This wasn’t right. At so many levels, it wasn’t right. “I don’t want to leave you with all the legwork. I can do—”

  Jonathan cut her off. “Irene. I don’t want you to see the details of what’s coming next. When you see those details, you’ll understand exactly why I don’t want you to see where they came from.”

  There it was. She stood. “Okay, then. See you in an hour.”

  As Jonathan walked her to the door, she was again taken by the sheer majesty of the place. Where did anybody get this much money? And once born into this much money, who in their right mind would walk away from it in favor of a fifty-thousand-dollar paycheck from Uncle Sam?

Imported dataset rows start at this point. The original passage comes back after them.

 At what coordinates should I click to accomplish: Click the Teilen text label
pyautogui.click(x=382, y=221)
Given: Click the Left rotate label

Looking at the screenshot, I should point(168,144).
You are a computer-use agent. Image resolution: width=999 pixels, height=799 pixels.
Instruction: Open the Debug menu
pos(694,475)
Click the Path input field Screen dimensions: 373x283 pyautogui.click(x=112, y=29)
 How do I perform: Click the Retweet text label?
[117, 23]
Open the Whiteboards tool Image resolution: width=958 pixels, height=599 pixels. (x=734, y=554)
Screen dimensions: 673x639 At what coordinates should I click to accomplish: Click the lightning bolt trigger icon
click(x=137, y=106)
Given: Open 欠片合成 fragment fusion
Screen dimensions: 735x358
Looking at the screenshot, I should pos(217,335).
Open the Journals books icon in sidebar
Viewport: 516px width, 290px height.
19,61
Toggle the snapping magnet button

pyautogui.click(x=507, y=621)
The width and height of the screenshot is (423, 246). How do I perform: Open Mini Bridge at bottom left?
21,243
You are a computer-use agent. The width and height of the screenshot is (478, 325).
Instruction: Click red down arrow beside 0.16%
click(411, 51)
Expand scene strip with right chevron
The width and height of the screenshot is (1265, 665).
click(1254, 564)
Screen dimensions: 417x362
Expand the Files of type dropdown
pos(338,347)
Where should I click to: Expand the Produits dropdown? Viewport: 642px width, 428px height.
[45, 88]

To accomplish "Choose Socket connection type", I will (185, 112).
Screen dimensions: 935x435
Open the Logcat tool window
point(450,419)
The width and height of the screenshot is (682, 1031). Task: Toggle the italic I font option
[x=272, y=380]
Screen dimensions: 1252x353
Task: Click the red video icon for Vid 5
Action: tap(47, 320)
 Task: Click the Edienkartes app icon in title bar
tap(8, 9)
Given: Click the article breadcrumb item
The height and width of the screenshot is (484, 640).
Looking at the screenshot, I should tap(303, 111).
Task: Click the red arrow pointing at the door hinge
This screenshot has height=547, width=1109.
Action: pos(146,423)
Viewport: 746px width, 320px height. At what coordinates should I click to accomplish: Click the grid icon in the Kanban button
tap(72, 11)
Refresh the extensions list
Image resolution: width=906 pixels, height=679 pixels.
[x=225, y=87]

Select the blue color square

  “I’m sorry for the mysteriosity,” Jonathan said as he opened the door. A flash in his eyes told her that the made-up word was a joke.

  “I understand,” Irene said. “Trust is a journey. We’re just on the first step.” And of the two of us, I’m the only one who’s fully exposed, she didn’t say.

  “Tell Jimmy that Digger sent you,” Jonathan said. “That’ll either get you a few dollars off the bill or get you thrown through the window.” Again, his eyes sold the humor. In a rugged nonglamorous way, Jonathan Digger Grave may well have been the most handsome man she’d ever met. Good Lord, those eyes!

  As she navigated Jonathan’s directions to the sidewalk and then down the hill toward the Potomac River, Irene marveled at the charm of Fisherman’s Cove—a place she’d never heard of before Dom had announced that he would be moving there. It appeared that the residential part of town ended at the church, and that everything downhill from there—she had no idea what that compass direction would be, thanks to the complex geography of the Northern Neck—was part of the business district.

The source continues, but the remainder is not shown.